Given records -
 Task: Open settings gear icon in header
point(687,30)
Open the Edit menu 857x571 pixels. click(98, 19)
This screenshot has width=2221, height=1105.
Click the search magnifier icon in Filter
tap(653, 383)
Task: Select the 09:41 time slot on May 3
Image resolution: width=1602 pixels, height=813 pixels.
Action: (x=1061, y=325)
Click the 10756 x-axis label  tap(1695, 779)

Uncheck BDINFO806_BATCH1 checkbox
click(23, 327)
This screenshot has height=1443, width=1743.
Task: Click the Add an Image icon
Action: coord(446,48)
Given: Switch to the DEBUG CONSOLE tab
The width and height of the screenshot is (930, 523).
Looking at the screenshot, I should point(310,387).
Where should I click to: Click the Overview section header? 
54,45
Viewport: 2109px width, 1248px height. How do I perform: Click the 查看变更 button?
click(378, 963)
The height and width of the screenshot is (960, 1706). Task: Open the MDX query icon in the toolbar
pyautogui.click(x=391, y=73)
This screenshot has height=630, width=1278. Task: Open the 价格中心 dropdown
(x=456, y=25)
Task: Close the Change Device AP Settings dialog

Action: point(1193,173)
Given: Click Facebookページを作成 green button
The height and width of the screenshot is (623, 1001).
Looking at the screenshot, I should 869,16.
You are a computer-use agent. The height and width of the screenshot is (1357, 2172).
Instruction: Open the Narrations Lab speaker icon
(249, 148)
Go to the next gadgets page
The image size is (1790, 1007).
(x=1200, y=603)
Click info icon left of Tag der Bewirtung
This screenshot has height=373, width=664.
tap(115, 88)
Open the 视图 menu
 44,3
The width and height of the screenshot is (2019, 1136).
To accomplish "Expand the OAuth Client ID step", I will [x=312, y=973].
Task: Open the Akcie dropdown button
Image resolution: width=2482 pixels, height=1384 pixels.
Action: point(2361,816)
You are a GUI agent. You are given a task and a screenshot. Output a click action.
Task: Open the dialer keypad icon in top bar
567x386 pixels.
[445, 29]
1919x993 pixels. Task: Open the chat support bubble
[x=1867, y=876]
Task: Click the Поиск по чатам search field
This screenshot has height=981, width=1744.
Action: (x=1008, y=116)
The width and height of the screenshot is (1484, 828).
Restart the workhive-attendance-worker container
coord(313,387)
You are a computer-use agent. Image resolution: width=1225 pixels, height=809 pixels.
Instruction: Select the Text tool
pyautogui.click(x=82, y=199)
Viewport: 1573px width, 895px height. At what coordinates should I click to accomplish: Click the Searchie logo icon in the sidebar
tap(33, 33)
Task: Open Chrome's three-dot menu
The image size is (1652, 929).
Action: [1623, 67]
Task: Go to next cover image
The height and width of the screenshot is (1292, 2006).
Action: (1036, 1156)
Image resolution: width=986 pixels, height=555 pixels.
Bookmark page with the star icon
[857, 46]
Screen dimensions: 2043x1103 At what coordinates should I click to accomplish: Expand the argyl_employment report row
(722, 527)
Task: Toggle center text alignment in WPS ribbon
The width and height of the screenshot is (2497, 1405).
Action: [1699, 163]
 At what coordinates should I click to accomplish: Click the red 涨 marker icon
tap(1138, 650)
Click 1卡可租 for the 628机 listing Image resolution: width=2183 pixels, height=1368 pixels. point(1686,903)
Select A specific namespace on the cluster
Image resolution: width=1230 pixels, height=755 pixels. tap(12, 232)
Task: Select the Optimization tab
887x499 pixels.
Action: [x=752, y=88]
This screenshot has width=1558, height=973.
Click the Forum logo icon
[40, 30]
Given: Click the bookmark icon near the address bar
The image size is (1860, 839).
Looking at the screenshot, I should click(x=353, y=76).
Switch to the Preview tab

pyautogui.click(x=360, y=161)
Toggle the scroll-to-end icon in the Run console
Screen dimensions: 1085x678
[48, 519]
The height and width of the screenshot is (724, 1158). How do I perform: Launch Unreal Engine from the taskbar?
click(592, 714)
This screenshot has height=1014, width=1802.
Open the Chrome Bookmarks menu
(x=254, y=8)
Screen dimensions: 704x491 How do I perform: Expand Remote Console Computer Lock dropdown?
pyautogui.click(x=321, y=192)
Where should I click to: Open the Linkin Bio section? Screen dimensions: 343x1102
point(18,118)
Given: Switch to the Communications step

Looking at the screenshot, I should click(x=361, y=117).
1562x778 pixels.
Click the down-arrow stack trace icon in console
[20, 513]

Problem description - Return the data exactly. Include every record.

Result for this task -
 Task: Open settings gear icon in header
point(687,30)
Open the Edit menu 857x571 pixels. click(98, 19)
This screenshot has width=2221, height=1105.
Click the search magnifier icon in Filter
tap(653, 383)
Task: Select the 09:41 time slot on May 3
Image resolution: width=1602 pixels, height=813 pixels.
Action: (x=1061, y=325)
Click the 10756 x-axis label  tap(1695, 779)

Uncheck BDINFO806_BATCH1 checkbox
click(23, 327)
This screenshot has height=1443, width=1743.
Task: Click the Add an Image icon
Action: coord(446,48)
Given: Switch to the DEBUG CONSOLE tab
The width and height of the screenshot is (930, 523).
Looking at the screenshot, I should point(310,387).
Where should I click to: Click the Overview section header? 
54,45
Viewport: 2109px width, 1248px height. How do I perform: Click the 查看变更 button?
click(378, 963)
The height and width of the screenshot is (960, 1706). Task: Open the MDX query icon in the toolbar
pyautogui.click(x=391, y=73)
This screenshot has height=630, width=1278. Task: Open the 价格中心 dropdown
(x=456, y=25)
Task: Close the Change Device AP Settings dialog

Action: point(1193,173)
Given: Click Facebookページを作成 green button
The height and width of the screenshot is (623, 1001).
Looking at the screenshot, I should 869,16.
You are a computer-use agent. The height and width of the screenshot is (1357, 2172).
Instruction: Open the Narrations Lab speaker icon
(249, 148)
Go to the next gadgets page
The image size is (1790, 1007).
(x=1200, y=603)
Click info icon left of Tag der Bewirtung
This screenshot has height=373, width=664.
tap(115, 88)
Open the 视图 menu
 44,3
The width and height of the screenshot is (2019, 1136).
To accomplish "Expand the OAuth Client ID step", I will [x=312, y=973].
Task: Open the Akcie dropdown button
Image resolution: width=2482 pixels, height=1384 pixels.
Action: point(2361,816)
You are a GUI agent. You are given a task and a screenshot. Output a click action.
Task: Open the dialer keypad icon in top bar
567x386 pixels.
[445, 29]
1919x993 pixels. Task: Open the chat support bubble
[x=1867, y=876]
Task: Click the Поиск по чатам search field
This screenshot has height=981, width=1744.
Action: (x=1008, y=116)
The width and height of the screenshot is (1484, 828).
Restart the workhive-attendance-worker container
coord(313,387)
You are a computer-use agent. Image resolution: width=1225 pixels, height=809 pixels.
Instruction: Select the Text tool
pyautogui.click(x=82, y=199)
Viewport: 1573px width, 895px height. At what coordinates should I click to accomplish: Click the Searchie logo icon in the sidebar
tap(33, 33)
Task: Open Chrome's three-dot menu
The image size is (1652, 929).
Action: [1623, 67]
Task: Go to next cover image
The height and width of the screenshot is (1292, 2006).
Action: (1036, 1156)
Image resolution: width=986 pixels, height=555 pixels.
Bookmark page with the star icon
[857, 46]
Screen dimensions: 2043x1103 At what coordinates should I click to accomplish: Expand the argyl_employment report row
(722, 527)
Task: Toggle center text alignment in WPS ribbon
The width and height of the screenshot is (2497, 1405).
Action: [1699, 163]
 At what coordinates should I click to accomplish: Click the red 涨 marker icon
tap(1138, 650)
Click 1卡可租 for the 628机 listing Image resolution: width=2183 pixels, height=1368 pixels. point(1686,903)
Select A specific namespace on the cluster
Image resolution: width=1230 pixels, height=755 pixels. tap(12, 232)
Task: Select the Optimization tab
887x499 pixels.
Action: [x=752, y=88]
This screenshot has width=1558, height=973.
Click the Forum logo icon
[40, 30]
Given: Click the bookmark icon near the address bar
The image size is (1860, 839).
Looking at the screenshot, I should click(x=353, y=76).
Switch to the Preview tab

pyautogui.click(x=360, y=161)
Toggle the scroll-to-end icon in the Run console
Screen dimensions: 1085x678
[48, 519]
The height and width of the screenshot is (724, 1158). How do I perform: Launch Unreal Engine from the taskbar?
click(592, 714)
This screenshot has height=1014, width=1802.
Open the Chrome Bookmarks menu
(x=254, y=8)
Screen dimensions: 704x491 How do I perform: Expand Remote Console Computer Lock dropdown?
pyautogui.click(x=321, y=192)
Where should I click to: Open the Linkin Bio section? Screen dimensions: 343x1102
point(18,118)
Given: Switch to the Communications step

Looking at the screenshot, I should click(x=361, y=117).
1562x778 pixels.
Click the down-arrow stack trace icon in console
[20, 513]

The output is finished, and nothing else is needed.